Nothing screams counter culture more than the new show at the San Remo Café, curated by former graffiti writer Nemo Librizzi.
The showcased art by William Burroughs, Dash Snow and Bruce High Quality Foundation at first seems like it could have been made by anyone. Mostly consisting of basic elements like raw paper, tape, newspaper bylines, and ink, the pieces of art in fact take a particular talent to put together.
Don’t let the characteristic sense of spontaneity and impulsiveness fool you. These paintings/ collages are perfect personifications of the cultural sentiments of their time. Marked by complete and utter rejections of systemic conventions and generic sterility the works are unapologetically raw, virile, uncensored and poignant as they force themselves through the redundant balderdash that is the American stereotype.
Some of the words from Dash Snow’s collages jump out at you, like: “terror,” “daily crime,” “don’t trust,” and immediately you begin to imagine what chronicles they came from. Dash Snow turns these publications into a satirical examination of our modern epoch.
Musing through the selected pieces I was reminded that this life is riddled with art literally everywhere.

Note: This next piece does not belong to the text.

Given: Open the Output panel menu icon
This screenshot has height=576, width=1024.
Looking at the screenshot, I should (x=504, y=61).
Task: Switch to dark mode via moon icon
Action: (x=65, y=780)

This show turns the most mundane of circumstances and objects into powerful artistic statements through juxtaposition and irony.
The show is a celebration of a uniquely American practice of making the best out of the worst; turning the discarded, the overlooked, and the wasted into a work of art that speaks for itself. Who better else expose these artworks to the world than Nemo Librizzi, who is from a bygone era that was New York decades ago.
“The Old New York was different. Today it’s coupled with global interests. Rent was cheap back then and you didn’t have to have a lot to make your art. Today it’s a survivalist attitude.” Librizzi tells us as the pressure of society has largely constricted artistic generation. The optimist that Librizzi is, he reminds us: “Where there’s pressure, they’re release. Think of how a diamond is formed, under the weight of the Earth!”
Librizzi calls his show an “ambush” on an unsuspecting audience. You think you’re going into The San Remo Café in Lower Manhattan for a coffee or dinner? think again. It’s an all-inclusive experience that provokes societal introspection and analysis, unpretentiously and democratically.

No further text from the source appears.